« En ce moment, c'est un peu stressant. On a le trac, on attend. » A quelques jours des vendanges, Marie-Hélène Lévêque, la directrice du château Chantegrive, à Podensac, vit les moments les plus difficiles de l'année. Dans les Graves comme ailleurs, ces quelques jours de septembre sont déterminants pour l'année à venir. « Il n'y a pas cinquante façons de faire, il faut un raisin parfaitement sain et bien mûr pour réussir un bon vin », résume la viticultrice, qui possède 60 hectares de rouge et 40 de blanc. Elle se prépare à aller examiner ses vignes de plus près. « Les analyses, c'est très bien, note-t-elle, mais je préfère goûter, regarder de près la peau et les pépins. »

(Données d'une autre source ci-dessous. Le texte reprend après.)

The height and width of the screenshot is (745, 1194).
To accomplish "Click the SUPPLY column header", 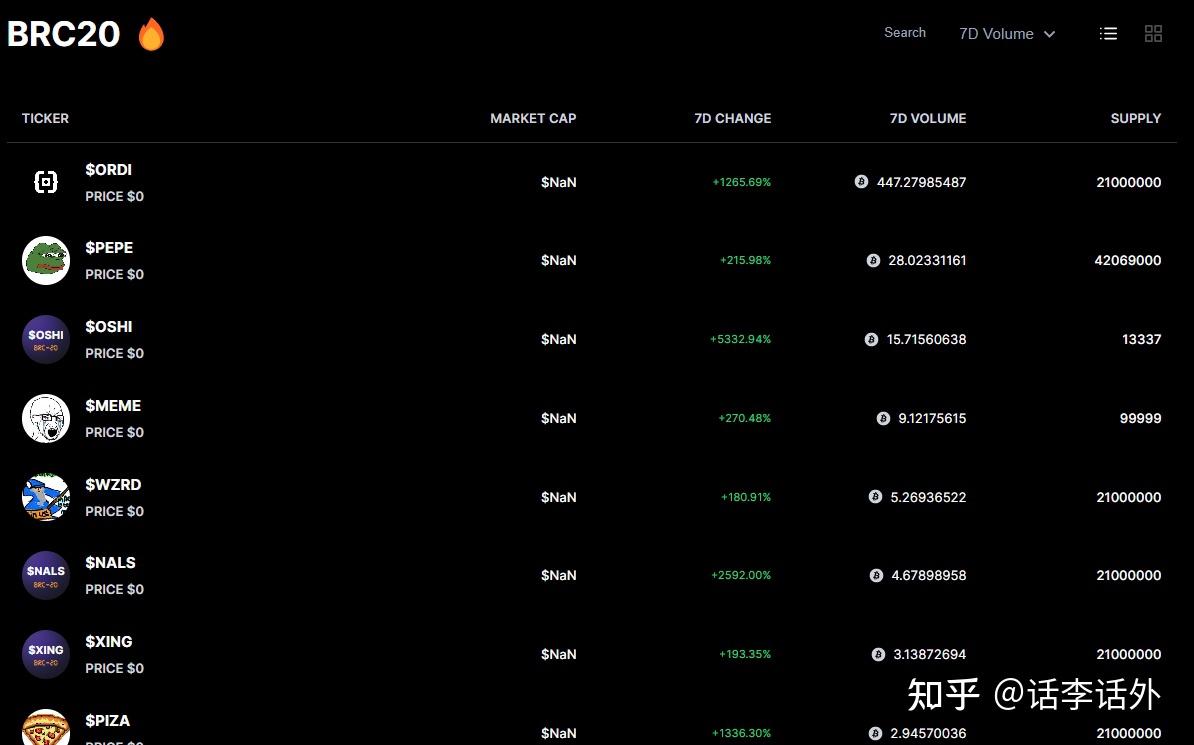I will coord(1136,118).
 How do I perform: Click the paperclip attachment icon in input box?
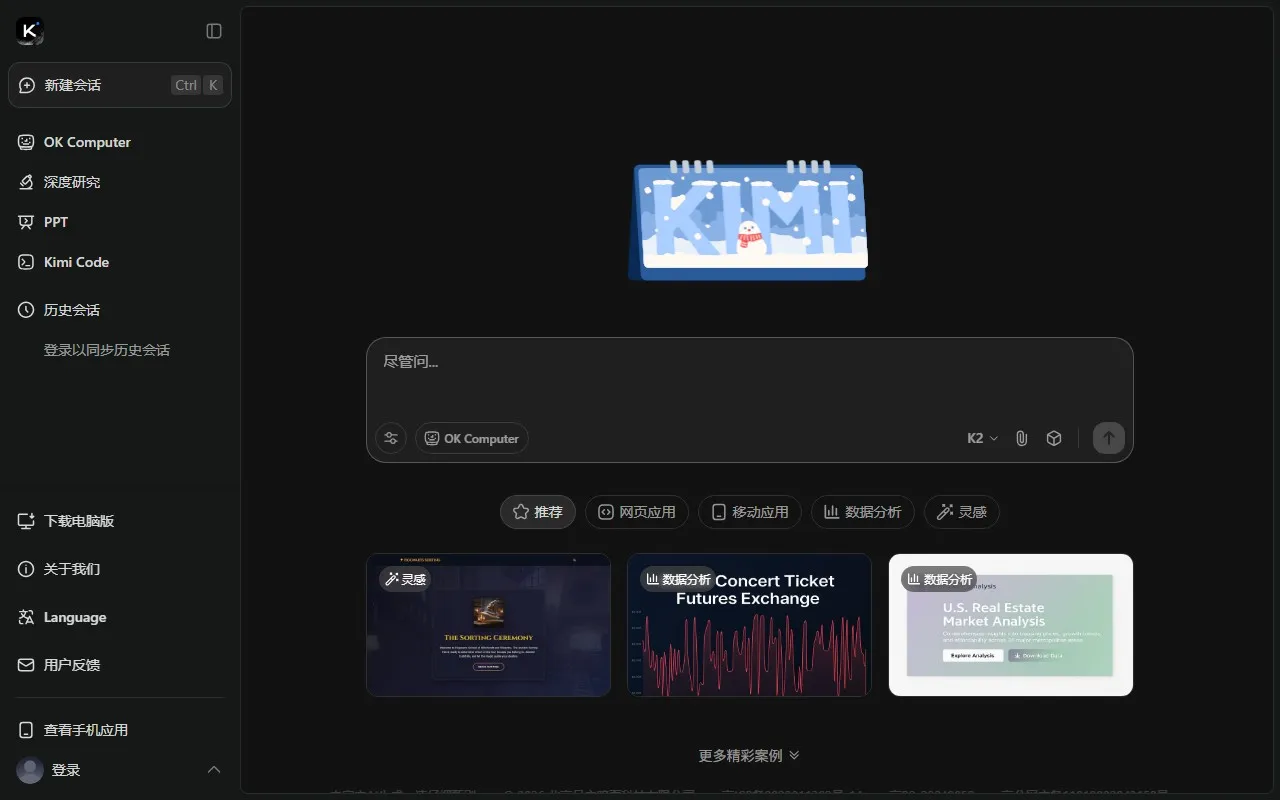point(1021,438)
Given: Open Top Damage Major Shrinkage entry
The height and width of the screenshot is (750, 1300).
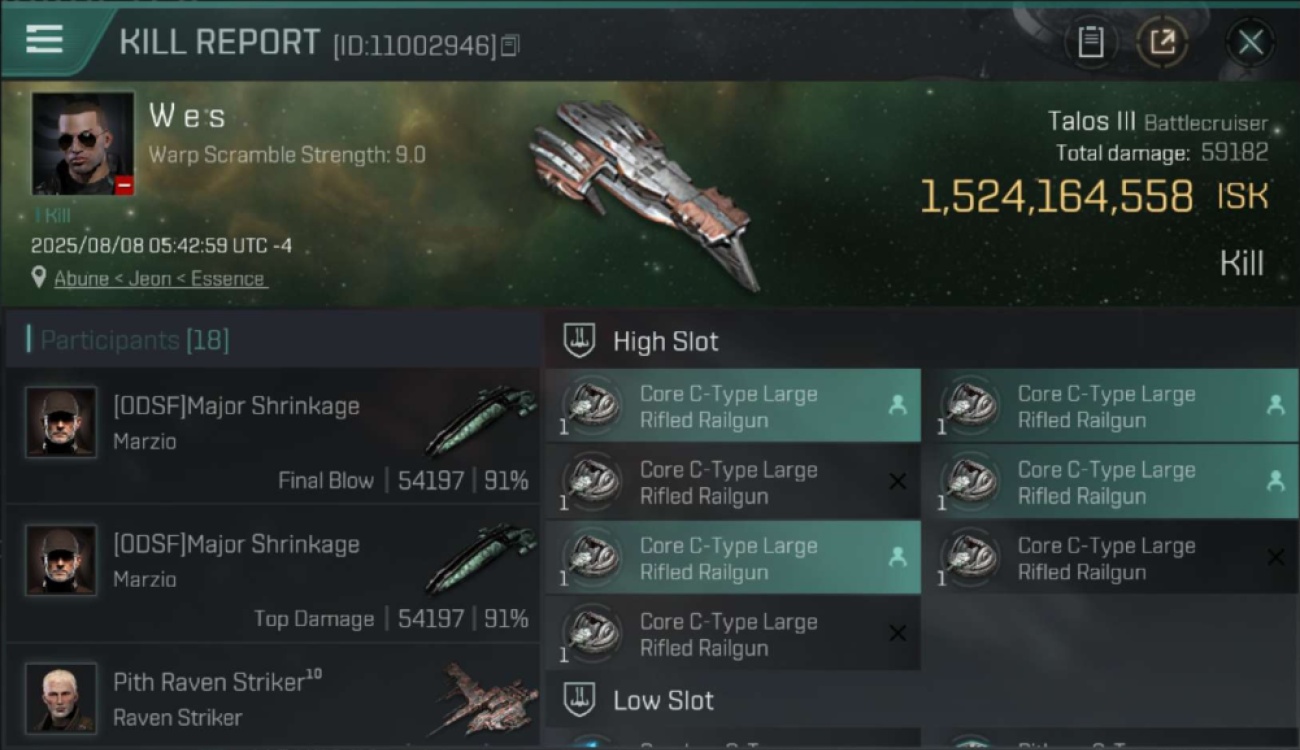Looking at the screenshot, I should coord(273,574).
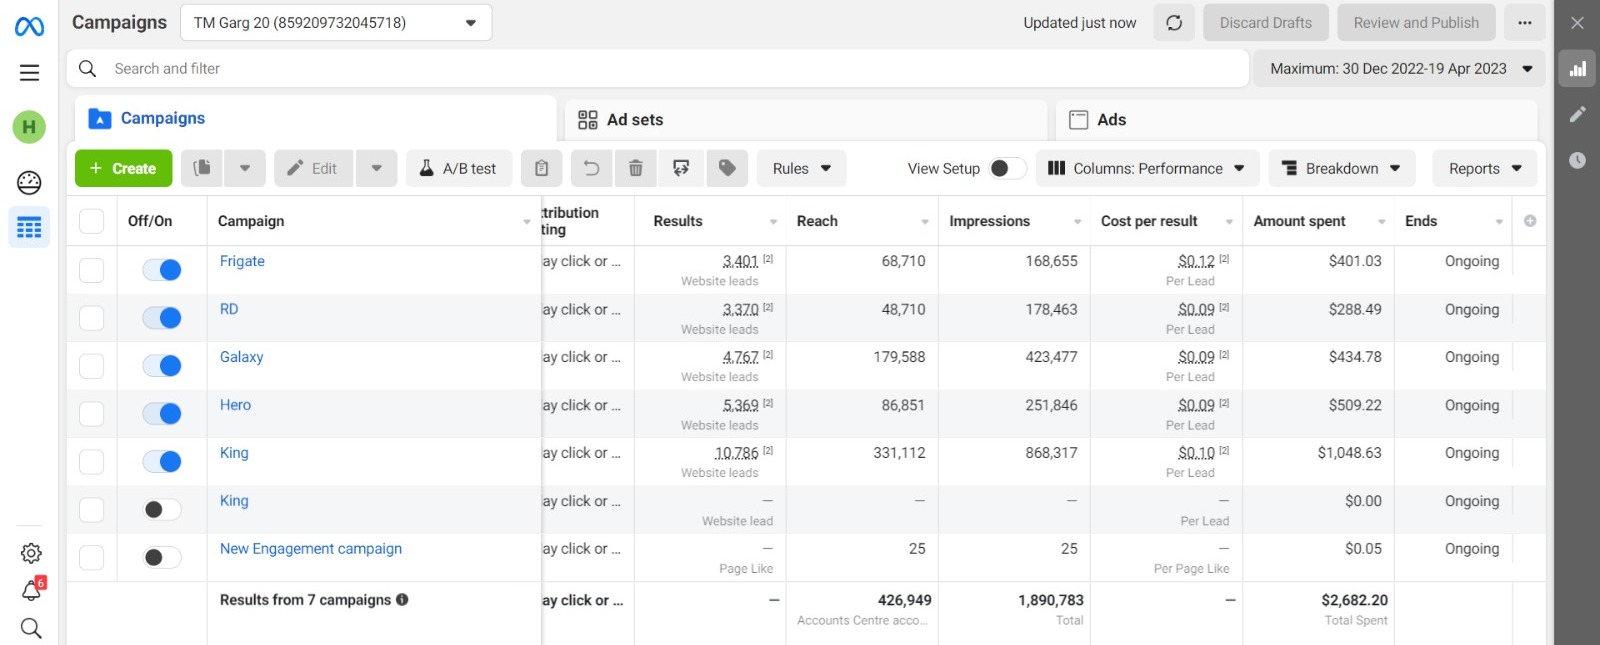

Michel Mesnard, le maître de chais, scrute quant à lui le ciel avec angoisse et ne peut s'empêcher d'être inquiet : « Il faudrait trois ou quatre jours de soleil d'affilée pour que le raisin mûrisse bien. Là, c'est trop humide, même s'il est tombé moins d'eau que l'été dernier ». La maturité des raisins affiche un retard de huit jours par rapport à la normale. Mais Marie-Hélène Lévêque veut se montrer optimiste. Elle vient d'embaucher une vingtaine de personnes pour l'effeuillage, technique qui permet au raisin de profiter du moindre rayon de soleil dans ses derniers jours de mûrissement. Elles resteront jusqu'aux vendanges, dont la date n'est pas encore arrêtée. « Dans l'idéal, il faudrait attendre jusqu'au 22, explique le maître de chais, mais à cause de la pluie, on va peut-être commencer dès mardi. »
Le blanc sera ramassé en premier. Une petite récolte cette année, car la moitié des 40 hectares a gelé au mois d'avril. « Heureusement, le raisin qui reste se présente bien et les foyers de pourriture n'évoluent pas », se rassure la directrice du château. Côté logistique, tout est prêt. Les employés vérifient le bon état de marche des machines et les premières barriques de chêne dans lesquelles vieillira le vin commencent à être livrées. Il ne reste plus qu'à vendanger, à la main pour le blanc, à la machine pour le rouge.